START Task inputs
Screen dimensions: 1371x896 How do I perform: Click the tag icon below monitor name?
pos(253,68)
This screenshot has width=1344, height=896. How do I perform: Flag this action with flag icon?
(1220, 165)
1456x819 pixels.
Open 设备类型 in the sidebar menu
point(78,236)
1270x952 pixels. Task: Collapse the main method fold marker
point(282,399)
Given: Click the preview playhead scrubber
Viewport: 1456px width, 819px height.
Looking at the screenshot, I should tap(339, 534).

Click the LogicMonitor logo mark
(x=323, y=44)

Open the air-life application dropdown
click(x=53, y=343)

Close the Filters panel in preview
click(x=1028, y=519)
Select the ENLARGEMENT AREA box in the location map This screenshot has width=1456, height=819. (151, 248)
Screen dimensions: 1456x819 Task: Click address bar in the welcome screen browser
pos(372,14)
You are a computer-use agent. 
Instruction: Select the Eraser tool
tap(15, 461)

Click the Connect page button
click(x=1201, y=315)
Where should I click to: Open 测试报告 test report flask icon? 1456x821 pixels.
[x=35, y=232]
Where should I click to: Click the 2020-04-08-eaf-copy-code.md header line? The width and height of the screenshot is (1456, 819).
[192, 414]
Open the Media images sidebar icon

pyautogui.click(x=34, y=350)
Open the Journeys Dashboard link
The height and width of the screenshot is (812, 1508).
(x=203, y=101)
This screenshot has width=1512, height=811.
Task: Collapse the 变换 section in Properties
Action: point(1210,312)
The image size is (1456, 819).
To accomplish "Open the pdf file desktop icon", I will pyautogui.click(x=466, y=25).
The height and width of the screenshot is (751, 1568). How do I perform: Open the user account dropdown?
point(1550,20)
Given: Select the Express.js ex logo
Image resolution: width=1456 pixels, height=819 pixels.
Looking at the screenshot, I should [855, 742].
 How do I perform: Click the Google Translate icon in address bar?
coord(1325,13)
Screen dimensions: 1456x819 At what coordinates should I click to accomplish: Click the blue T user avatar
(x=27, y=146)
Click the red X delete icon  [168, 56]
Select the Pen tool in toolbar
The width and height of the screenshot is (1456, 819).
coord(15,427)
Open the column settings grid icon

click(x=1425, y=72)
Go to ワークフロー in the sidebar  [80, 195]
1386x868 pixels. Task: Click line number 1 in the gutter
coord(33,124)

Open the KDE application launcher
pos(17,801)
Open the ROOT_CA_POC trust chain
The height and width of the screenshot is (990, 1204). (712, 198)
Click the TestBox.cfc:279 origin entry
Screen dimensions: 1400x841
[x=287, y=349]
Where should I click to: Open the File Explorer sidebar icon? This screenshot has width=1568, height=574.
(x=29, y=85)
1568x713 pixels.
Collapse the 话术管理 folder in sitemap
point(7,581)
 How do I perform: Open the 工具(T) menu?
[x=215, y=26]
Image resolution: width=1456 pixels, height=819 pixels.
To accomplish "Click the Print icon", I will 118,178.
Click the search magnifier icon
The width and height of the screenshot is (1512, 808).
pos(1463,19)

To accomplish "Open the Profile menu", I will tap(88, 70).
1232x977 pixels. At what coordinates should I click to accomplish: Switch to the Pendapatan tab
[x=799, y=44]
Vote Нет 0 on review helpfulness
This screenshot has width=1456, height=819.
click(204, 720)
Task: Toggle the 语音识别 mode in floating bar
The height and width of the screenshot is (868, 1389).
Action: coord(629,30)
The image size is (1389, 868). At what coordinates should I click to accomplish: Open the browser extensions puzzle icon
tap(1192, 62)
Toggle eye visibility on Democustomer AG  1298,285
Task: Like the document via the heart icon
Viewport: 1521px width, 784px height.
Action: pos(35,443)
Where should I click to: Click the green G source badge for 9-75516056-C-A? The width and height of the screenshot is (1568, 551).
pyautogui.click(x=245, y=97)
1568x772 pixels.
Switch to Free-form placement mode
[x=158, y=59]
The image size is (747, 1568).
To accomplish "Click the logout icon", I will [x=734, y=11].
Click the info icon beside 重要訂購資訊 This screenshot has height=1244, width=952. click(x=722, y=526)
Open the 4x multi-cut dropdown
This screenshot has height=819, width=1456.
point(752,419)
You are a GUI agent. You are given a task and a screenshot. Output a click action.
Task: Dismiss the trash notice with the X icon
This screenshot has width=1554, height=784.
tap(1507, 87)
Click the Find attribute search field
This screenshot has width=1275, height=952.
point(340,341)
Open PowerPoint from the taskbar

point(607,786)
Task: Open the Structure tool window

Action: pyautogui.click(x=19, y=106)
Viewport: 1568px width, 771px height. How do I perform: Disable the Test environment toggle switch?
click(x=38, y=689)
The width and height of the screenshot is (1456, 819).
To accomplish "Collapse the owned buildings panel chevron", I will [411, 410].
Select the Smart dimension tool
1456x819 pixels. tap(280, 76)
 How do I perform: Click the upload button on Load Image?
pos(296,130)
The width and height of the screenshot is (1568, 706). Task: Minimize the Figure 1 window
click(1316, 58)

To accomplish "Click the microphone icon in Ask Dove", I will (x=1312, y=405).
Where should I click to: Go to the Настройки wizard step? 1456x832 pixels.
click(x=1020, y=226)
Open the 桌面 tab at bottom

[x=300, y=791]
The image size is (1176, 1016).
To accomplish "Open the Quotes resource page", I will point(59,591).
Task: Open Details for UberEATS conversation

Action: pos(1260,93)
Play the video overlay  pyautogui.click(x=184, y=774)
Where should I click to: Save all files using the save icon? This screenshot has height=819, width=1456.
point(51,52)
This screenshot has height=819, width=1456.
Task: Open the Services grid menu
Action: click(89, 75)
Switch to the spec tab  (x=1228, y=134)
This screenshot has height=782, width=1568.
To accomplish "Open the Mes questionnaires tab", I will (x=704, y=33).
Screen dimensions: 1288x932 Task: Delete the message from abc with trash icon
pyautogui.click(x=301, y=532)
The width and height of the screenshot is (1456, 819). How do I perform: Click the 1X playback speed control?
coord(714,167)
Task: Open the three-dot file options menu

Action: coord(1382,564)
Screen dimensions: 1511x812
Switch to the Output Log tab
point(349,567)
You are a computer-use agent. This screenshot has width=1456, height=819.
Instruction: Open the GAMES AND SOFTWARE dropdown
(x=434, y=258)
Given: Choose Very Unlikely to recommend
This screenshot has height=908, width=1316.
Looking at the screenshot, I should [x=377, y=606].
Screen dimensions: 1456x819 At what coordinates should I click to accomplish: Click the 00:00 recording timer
END Task inputs
Exercise description.
Repeat the data exactly. Leave nothing out.

Exercise output.
Screen dimensions: 1371x896 How do I perform: Click the tag icon below monitor name?
pos(253,68)
This screenshot has width=1344, height=896. How do I perform: Flag this action with flag icon?
(1220, 165)
1456x819 pixels.
Open 设备类型 in the sidebar menu
point(78,236)
1270x952 pixels. Task: Collapse the main method fold marker
point(282,399)
Given: Click the preview playhead scrubber
Viewport: 1456px width, 819px height.
Looking at the screenshot, I should tap(339, 534).

Click the LogicMonitor logo mark
(x=323, y=44)

Open the air-life application dropdown
click(x=53, y=343)

Close the Filters panel in preview
click(x=1028, y=519)
Select the ENLARGEMENT AREA box in the location map This screenshot has width=1456, height=819. (151, 248)
Screen dimensions: 1456x819 Task: Click address bar in the welcome screen browser
pos(372,14)
You are a computer-use agent. 
Instruction: Select the Eraser tool
tap(15, 461)

Click the Connect page button
click(x=1201, y=315)
Where should I click to: Open 测试报告 test report flask icon? 1456x821 pixels.
[x=35, y=232]
Where should I click to: Click the 2020-04-08-eaf-copy-code.md header line? The width and height of the screenshot is (1456, 819).
[192, 414]
Open the Media images sidebar icon

pyautogui.click(x=34, y=350)
Open the Journeys Dashboard link
The height and width of the screenshot is (812, 1508).
(x=203, y=101)
This screenshot has width=1512, height=811.
Task: Collapse the 变换 section in Properties
Action: point(1210,312)
The image size is (1456, 819).
To accomplish "Open the pdf file desktop icon", I will pyautogui.click(x=466, y=25).
The height and width of the screenshot is (751, 1568). How do I perform: Open the user account dropdown?
point(1550,20)
Given: Select the Express.js ex logo
Image resolution: width=1456 pixels, height=819 pixels.
Looking at the screenshot, I should [855, 742].
 How do I perform: Click the Google Translate icon in address bar?
coord(1325,13)
Screen dimensions: 1456x819 At what coordinates should I click to accomplish: Click the blue T user avatar
(x=27, y=146)
Click the red X delete icon  [168, 56]
Select the Pen tool in toolbar
The width and height of the screenshot is (1456, 819).
coord(15,427)
Open the column settings grid icon

click(x=1425, y=72)
Go to ワークフロー in the sidebar  [80, 195]
1386x868 pixels. Task: Click line number 1 in the gutter
coord(33,124)

Open the KDE application launcher
pos(17,801)
Open the ROOT_CA_POC trust chain
The height and width of the screenshot is (990, 1204). (712, 198)
Click the TestBox.cfc:279 origin entry
Screen dimensions: 1400x841
[x=287, y=349]
Where should I click to: Open the File Explorer sidebar icon? This screenshot has width=1568, height=574.
(x=29, y=85)
1568x713 pixels.
Collapse the 话术管理 folder in sitemap
point(7,581)
 How do I perform: Open the 工具(T) menu?
[x=215, y=26]
Image resolution: width=1456 pixels, height=819 pixels.
To accomplish "Click the Print icon", I will 118,178.
Click the search magnifier icon
The width and height of the screenshot is (1512, 808).
pos(1463,19)

To accomplish "Open the Profile menu", I will tap(88, 70).
1232x977 pixels. At what coordinates should I click to accomplish: Switch to the Pendapatan tab
[x=799, y=44]
Vote Нет 0 on review helpfulness
This screenshot has width=1456, height=819.
click(204, 720)
Task: Toggle the 语音识别 mode in floating bar
The height and width of the screenshot is (868, 1389).
Action: coord(629,30)
The image size is (1389, 868). At what coordinates should I click to accomplish: Open the browser extensions puzzle icon
tap(1192, 62)
Toggle eye visibility on Democustomer AG  1298,285
Task: Like the document via the heart icon
Viewport: 1521px width, 784px height.
Action: pos(35,443)
Where should I click to: Click the green G source badge for 9-75516056-C-A? The width and height of the screenshot is (1568, 551).
pyautogui.click(x=245, y=97)
1568x772 pixels.
Switch to Free-form placement mode
[x=158, y=59]
The image size is (747, 1568).
To accomplish "Click the logout icon", I will [x=734, y=11].
Click the info icon beside 重要訂購資訊 This screenshot has height=1244, width=952. click(x=722, y=526)
Open the 4x multi-cut dropdown
This screenshot has height=819, width=1456.
point(752,419)
You are a GUI agent. You are given a task and a screenshot. Output a click action.
Task: Dismiss the trash notice with the X icon
This screenshot has width=1554, height=784.
tap(1507, 87)
Click the Find attribute search field
This screenshot has width=1275, height=952.
point(340,341)
Open PowerPoint from the taskbar

point(607,786)
Task: Open the Structure tool window

Action: pyautogui.click(x=19, y=106)
Viewport: 1568px width, 771px height. How do I perform: Disable the Test environment toggle switch?
click(x=38, y=689)
The width and height of the screenshot is (1456, 819).
To accomplish "Collapse the owned buildings panel chevron", I will [411, 410].
Select the Smart dimension tool
1456x819 pixels. tap(280, 76)
 How do I perform: Click the upload button on Load Image?
pos(296,130)
The width and height of the screenshot is (1568, 706). Task: Minimize the Figure 1 window
click(1316, 58)

To accomplish "Click the microphone icon in Ask Dove", I will (x=1312, y=405).
Where should I click to: Go to the Настройки wizard step? 1456x832 pixels.
click(x=1020, y=226)
Open the 桌面 tab at bottom

[x=300, y=791]
The image size is (1176, 1016).
To accomplish "Open the Quotes resource page", I will point(59,591).
Task: Open Details for UberEATS conversation

Action: pos(1260,93)
Play the video overlay  pyautogui.click(x=184, y=774)
Where should I click to: Save all files using the save icon? This screenshot has height=819, width=1456.
point(51,52)
This screenshot has height=819, width=1456.
Task: Open the Services grid menu
Action: click(89, 75)
Switch to the spec tab  (x=1228, y=134)
This screenshot has height=782, width=1568.
To accomplish "Open the Mes questionnaires tab", I will (x=704, y=33).
Screen dimensions: 1288x932 Task: Delete the message from abc with trash icon
pyautogui.click(x=301, y=532)
The width and height of the screenshot is (1456, 819). How do I perform: Click the 1X playback speed control?
coord(714,167)
Task: Open the three-dot file options menu

Action: coord(1382,564)
Screen dimensions: 1511x812
Switch to the Output Log tab
point(349,567)
You are a computer-use agent. This screenshot has width=1456, height=819.
Instruction: Open the GAMES AND SOFTWARE dropdown
(x=434, y=258)
Given: Choose Very Unlikely to recommend
This screenshot has height=908, width=1316.
Looking at the screenshot, I should [x=377, y=606].
Screen dimensions: 1456x819 At what coordinates should I click to accomplish: Click the 00:00 recording timer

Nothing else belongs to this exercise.